Second, regulated wholesale pricing reduces the revenues that entrants who build facilities can generate in the wholesale market when they lease those facilities to other providers. This arises because regulatory constraints on ILEC wholesale prices also effectively place upper limits on the price that other service providers can charge for facilities in the wholesale market. This in turn affects investment decisions of both incumbents and new entrants in cases where the viability of constructing network facilities is dependent on their ability to profitably supply facilities on a wholesale basis to other service providers. The broader the scope of mandated access, the greater the negative impact on investment decisions.

Third, artificially low wholesale rates undermine the price levels and revenues that could otherwise be sustained in the retail market. The broader the scope of mandated access, the more significant the impact on retail prices. This compromises the ability of both entrants and incumbents to recover potential network investments.

The argument in support of mandating the availability of non-essential facilities is that it can actually facilitate, rather than hamper, construction of facilities by entrants by providing them with a “stepping-stone” until the day they can build their own facilities. The validity of this argument rests entirely on the assumption that the CRTC can set prices that are both:

  • low enough to facilitate entrants’ ability to expand their networks and more quickly acquire the customer base that would justify construction of their own facilities
  • high enough to provide entrants with sufficient incentives to build such facilities.

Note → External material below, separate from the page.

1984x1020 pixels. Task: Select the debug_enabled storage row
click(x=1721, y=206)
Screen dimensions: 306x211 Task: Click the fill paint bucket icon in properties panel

The Petition to the Governor in Council procedure: Canada’s wholesale broadband policies, the appeal mechanisms that challenge them, and broader regulatory trajectories
Daniel Mackwood, 2016 Paper
CRTC Prize for Excellence in Policy Research

CRTC decision hearing outcomes have regularly supported wholesale competition in the fixed access broadband market. The agency’s ongoing aim has been for its regulatory decisions to help usher new-entrant and competitor ISPs into an eventual transition from service- to facilities-based competition. Referred to as the “ladder of investment” (LOI) or the “stepping-stone” approach, this regulatory strategy encourages an evolution from ISPs existing as wholesale access customers relying on tariffed usage of incumbents’ networks, to eventually being able to invest in and maintain their own facilities and infrastructure.

The CRTC is in the midst of a proceeding reviewing mobile wireless services in Canada, focusing on three areas: Competition in the retail market; The current wholesale mobile wireless service regulatory framework, with a focus on wholesale MVNO access; and, The future of mobile wireless services in Canada, with a focus on reducing barriers to infrastructure deployment.

It isn’t yet clear there is a justification to mandate wholesale access services for the mobile wireless market. That is the first gate.

Missing from the historical documents (cited above) is a discussion of the need to preserve appropriate incentives for facilities-based service providers to invest in network expansion in terms of reach and capacity.

Should there be a third principle in setting wholesale prices? Perhaps wholesale rates need to be:

  • low enough to facilitate entrants’ ability to expand their networks and more quickly acquire the customer base that would justify construction of their own facilities
  • high enough to provide entrants with sufficient incentives to build such facilities
  • structured in a manner that encourages incumbents to expand capacity and reach for their own network facilities.

I will have spotty internet access for the next 10 days or so, a reminder that not every country has coverage as good as Canada; I look forward to reading your comments.